Samuel Wallis served under Admiral Boscawen as his flag lieutenant. He was given the command of H.M.S. Dolphin in 1766 to explore the Pacific. He found the islands of Tahiti and Wallis island in 1767. His reports led to Captain Cook's later voyages.
Samuel Wallis born in 1728 at Lanteglos-by-Camelford parish. He was the son of minor gentry who owned lands near Lanteglos-by-Camelford.
He joined the navy as a midshipman, served during the war between England and France of 1744-1749. Shortly after the Peace of Aix-la-Chapelle, in October 1748, Wallis was promoted lieutenant. He was posted to the Anson, captained by Charles Holmes in January 1753. In April 1755 he was transferred to the Torbay, then the flagship of Vice-admiral Edward Boscawen.
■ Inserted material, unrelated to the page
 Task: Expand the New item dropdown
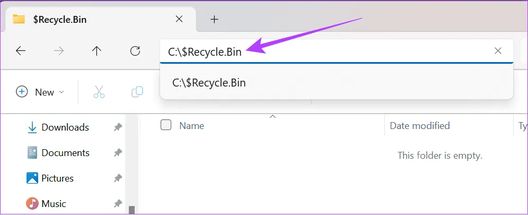pos(40,92)

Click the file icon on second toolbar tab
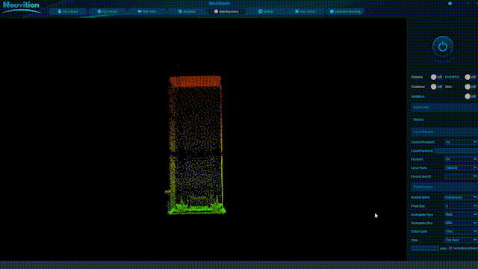pyautogui.click(x=99, y=11)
Between 1756 and 1763, England and France were again at war. In February 1756, Wallis was posted to the warship Invincible,and promoted to captain in June 1756 through Boscawen's patronage and given command of a sloop. He was the assigned to a twenty gun frigate on the North American station in April 1757. After some eighteen months service in North American waters, Wallis was given command of the Prince of Orange, a sixty gun warship that in 1761 was re-deployed to the Channel fleet.
Wallis was to command the Prince of Orange until the Peace of Paris in 1763.
1766, he was recalled to active service to command the Dolphin. Samuel Wallis secret instructions were: ‘to discover and obtain a complete knowledge of the Land or Islands supposed to be situated in the Southern Hemisphere’. It was believed that another continent existed to the south of South America, and Wallis spent twenty months sailing round the world looking for it. He found the islands of Tahiti and Wallis instead.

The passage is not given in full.